▸ **TEXT SHOWN**:
Nitrous oxide, or whippets, sometimes also called laughing gas, is sold as cartridges that are inhaled. According to friends, Hsieh used “as many as 50 cartridges of nitrous oxide a day, often in public, or during ‘meetings’ with people,” documents said.

In a court filing from earlier this year, lawyers for Hsieh’s estate claim “the balance on Tony’s line of credit ballooned to more than $250 million through a series of transactions,” including a $2.2 million fixed-fee for his attorney, a $7.5 million contract for another man to provide “financial consulting services,” a third contract worth $30 million for another man to “operate a boat bar and ice castle” and the purchase of the Zappos headquarters “for nearly $40 million more than its value.”
The recently filed documents indicate Tony’s brother, Andrew, was attempting to wean his brother off nitrous oxide by controlling his brother’s access, particularly during the Connecticut trip.
“Andy Hsieh stepped into the role of supplying nitrous oxide to his brother as a means of monitoring and limiting the amount over time that his brother consumed,” court documents said.
The November trip appeared to mark a behavioral change for Tony.
“Over the next 7 days, Tony was able to significantly curb his use of nitrous oxide,” documents said. “He spent his time enjoying food and movies with his companions. His companions describe seeing Tony beginning to smile and laugh again.”
“Andy Hsieh also worked with and coordinated security to perform drug sweeps of the house and buses whenever traveling and to dispose of drugs. For example, on Tony Hsieh’s first trip to Connecticut, Andy Hsieh and the security team discovered one of the travelers was supplying Tony Hsieh with drugs so that person was escorted off the bus,” documents said.
Firefighters were called to the home at 500 Pequot Ave. around 3:30 a.m. on Nov. 18. The three-story waterfront home contains guest quarters on the basement level. That level opens to a pool area behind the house, records obtained two years ago by the 8 News Now Investigators showed. A storage area, which looks like a shed, is attached to the back of the building on that level.

▸ **PROBLEM STATEMENT**: Write out, word for word, the part of the text about Tony Hsieh between "In a court filing" and "the Connecticut trip.", inclusive.

▸ **INFORMATION SHOWN**:
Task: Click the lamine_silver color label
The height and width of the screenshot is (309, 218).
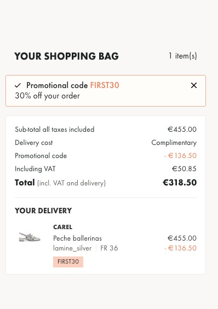Action: pyautogui.click(x=72, y=248)
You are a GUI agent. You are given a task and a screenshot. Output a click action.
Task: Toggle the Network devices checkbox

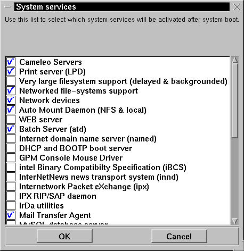pos(11,101)
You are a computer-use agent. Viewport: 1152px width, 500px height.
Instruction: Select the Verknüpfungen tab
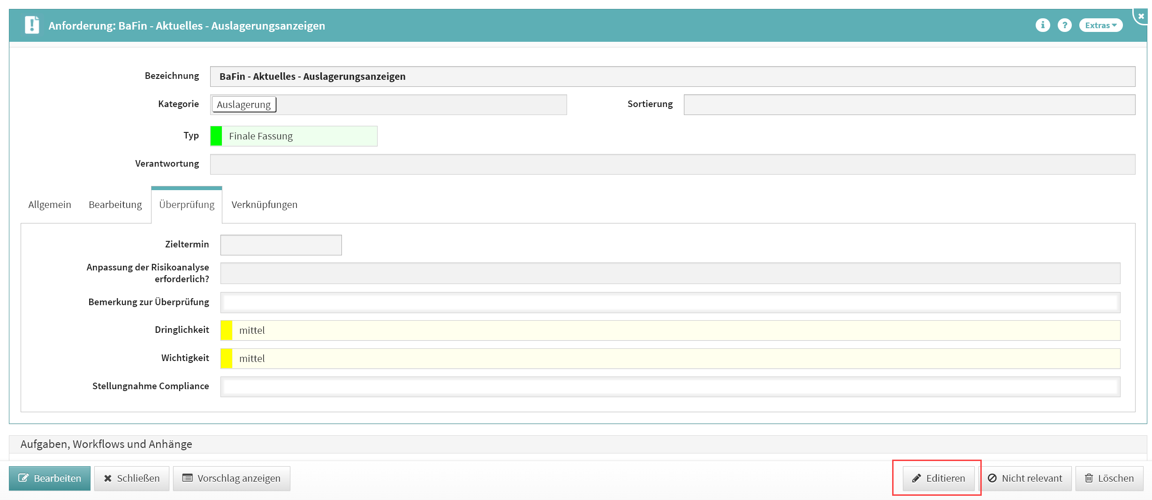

▸ **THE COMPLETED TASK**:
In a court filing from earlier this year, lawyers for Hsieh’s estate claim “the balance on Tony’s line of credit ballooned to more than $250 million through a series of transactions,” including a $2.2 million fixed-fee for his attorney, a $7.5 million contract for another man to provide “financial consulting services,” a third contract worth $30 million for another man to “operate a boat bar and ice castle” and the purchase of the Zappos headquarters “for nearly $40 million more than its value.”
The recently filed documents indicate Tony’s brother, Andrew, was attempting to wean his brother off nitrous oxide by controlling his brother’s access, particularly during the Connecticut trip.